Chambost-Longessaigne

Le four à pain



four_a_pain


le four à pain restauré


LES BOULANGERIES A CHAMBOST

Au début du siècle, on comptait 4 boulangeries à Chambost :

- Boulangerie Cancalon, prédécesseur de Mr Farison (bâtiment de Mr. Victor Rochand),

- Boulangerie Viallon (à côté de la Mairie),

- Boulangerie Thomas (Place de l'Église, maison de Mme Subrin). Avant la première guerre mondiale, Mr Thomas déplaça le fonds de commerce et fît construire un nouveau four pour son fils (bâtiment de Mr Alain Bourrat). Mais celui-ci s'installa à Feurs et en 1919 les parents de Mr Antoine Giroud achetèrent le fonds et deux générations l'exploitèrent.

- Boulangerie Blein, cette boulangerie café a été exploitée par Mr et Mme Blein jusqu'en 1916. Son successeur fut Mr Rochand Eugène (parents de Mr Félix Rochand). En 1925, Mr Rochand arrêta la boulangerie pour se consacrer au transport et sa femme continua le « bistrot ».

Quelques années auparavant, un cinquième fonds de boulangerie se trouvait à l’entrée de la place de l’église (maison de Mr Dejoin Jean).

LE FOUR

La construction de ce four date du siècle dernier. Il a une ossature métallique garnie avec des parpaings de terre cuite provenant de la briqueterie « DORY » qui se trouvait route de Panissières dans le bâtiment occupé actuellement par Mr Eugène Vivert. La voûte et la sole sont en briques réfractaires.

Ce four est équipé d’un foyer à bois et d’un gueulard orientable qui permet de diffuser la chaleur dans l’enceinte.
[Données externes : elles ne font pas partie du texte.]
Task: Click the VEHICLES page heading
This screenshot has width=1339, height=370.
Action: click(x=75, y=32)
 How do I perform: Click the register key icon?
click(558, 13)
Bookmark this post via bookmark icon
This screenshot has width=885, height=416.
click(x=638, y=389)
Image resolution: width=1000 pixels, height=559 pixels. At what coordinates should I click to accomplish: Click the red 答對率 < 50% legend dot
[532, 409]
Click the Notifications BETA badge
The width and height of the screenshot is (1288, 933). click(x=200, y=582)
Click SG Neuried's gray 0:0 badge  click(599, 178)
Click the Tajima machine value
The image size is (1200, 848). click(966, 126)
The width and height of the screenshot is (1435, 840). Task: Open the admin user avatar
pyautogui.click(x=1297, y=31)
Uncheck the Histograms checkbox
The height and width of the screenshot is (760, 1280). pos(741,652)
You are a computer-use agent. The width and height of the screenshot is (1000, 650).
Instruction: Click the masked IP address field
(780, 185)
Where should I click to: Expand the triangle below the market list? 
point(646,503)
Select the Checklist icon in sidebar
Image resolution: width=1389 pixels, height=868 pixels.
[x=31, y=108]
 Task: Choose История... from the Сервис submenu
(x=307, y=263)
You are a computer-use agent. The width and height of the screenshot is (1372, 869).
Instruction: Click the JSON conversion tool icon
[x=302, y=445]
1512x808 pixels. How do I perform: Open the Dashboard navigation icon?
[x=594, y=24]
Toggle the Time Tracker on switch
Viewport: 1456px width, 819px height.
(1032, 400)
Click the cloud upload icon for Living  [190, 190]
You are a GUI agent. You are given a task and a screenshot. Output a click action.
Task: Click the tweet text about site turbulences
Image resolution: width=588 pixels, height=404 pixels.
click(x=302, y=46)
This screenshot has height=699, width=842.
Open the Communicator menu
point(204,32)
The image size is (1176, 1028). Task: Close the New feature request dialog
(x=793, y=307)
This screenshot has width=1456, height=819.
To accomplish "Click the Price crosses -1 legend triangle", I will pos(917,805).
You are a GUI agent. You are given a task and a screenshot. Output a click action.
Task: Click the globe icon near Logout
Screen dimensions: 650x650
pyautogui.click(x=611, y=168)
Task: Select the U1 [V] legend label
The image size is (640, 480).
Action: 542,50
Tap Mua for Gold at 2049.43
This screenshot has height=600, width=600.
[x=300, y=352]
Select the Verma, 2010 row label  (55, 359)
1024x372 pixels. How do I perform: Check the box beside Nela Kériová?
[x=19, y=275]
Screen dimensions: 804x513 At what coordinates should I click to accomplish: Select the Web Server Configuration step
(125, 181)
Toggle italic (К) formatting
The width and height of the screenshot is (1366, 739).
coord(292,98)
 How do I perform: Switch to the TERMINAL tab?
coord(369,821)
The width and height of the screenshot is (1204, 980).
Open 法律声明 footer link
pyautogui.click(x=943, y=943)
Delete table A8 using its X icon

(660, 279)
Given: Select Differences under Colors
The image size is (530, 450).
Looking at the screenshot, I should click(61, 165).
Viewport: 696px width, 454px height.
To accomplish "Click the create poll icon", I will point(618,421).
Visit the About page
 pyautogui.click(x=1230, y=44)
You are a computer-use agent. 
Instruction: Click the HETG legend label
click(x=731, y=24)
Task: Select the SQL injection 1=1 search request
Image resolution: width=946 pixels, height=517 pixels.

Pour chauffer cette masse de plus de 15 tonnes, il fallait, chaque matin, près de 2 heures et 1 heure était nécessaire entre chaque fournée.

La cuisson des gros pains de campagne de 7 kg durait 1 H 30 et celle des pains longs 45 minutes.

C’est donc après 73 ans d’abandon qu’Alain Vernay (actuel propriétaire) a voulu restaurer ce patrimoine. Avec l’aide de quelques personnes les mêmes gestes et la même méthode de travail qu’autrefois ont été retrouvés.

LES FOURS EN CAMPAGNE

Dans la plupart des fermes, on trouvait un four à pain dont le foyer, en briques réfractaires, était muré en pierre de taille. Une très grande partie a été démolie ou abandonnée et seulement quelques fours sont fort bien restaurés, comme celui de Mr Mercadier au Joux.

Au début des années 60, il restait à Chambost quelques fermes dans lesquelles on faisait le pain.

Après l’abandon des fours à pain en campagne, beaucoup d’agriculteurs pratiquaient le système de l’échange. Ils emmenaient leur blé au moulin, le meunier leur facturait la mouture, puis ils livraient la farine au boulanger. Celui-ci, pour 100 kg de farine leur rendait 130 kg de pain.

A la fin des années 50, les boulangers facturaient 0,25 F le kg pour la cuisson. Chacun possédait un carnet où il marquait le pain qu’il prenait.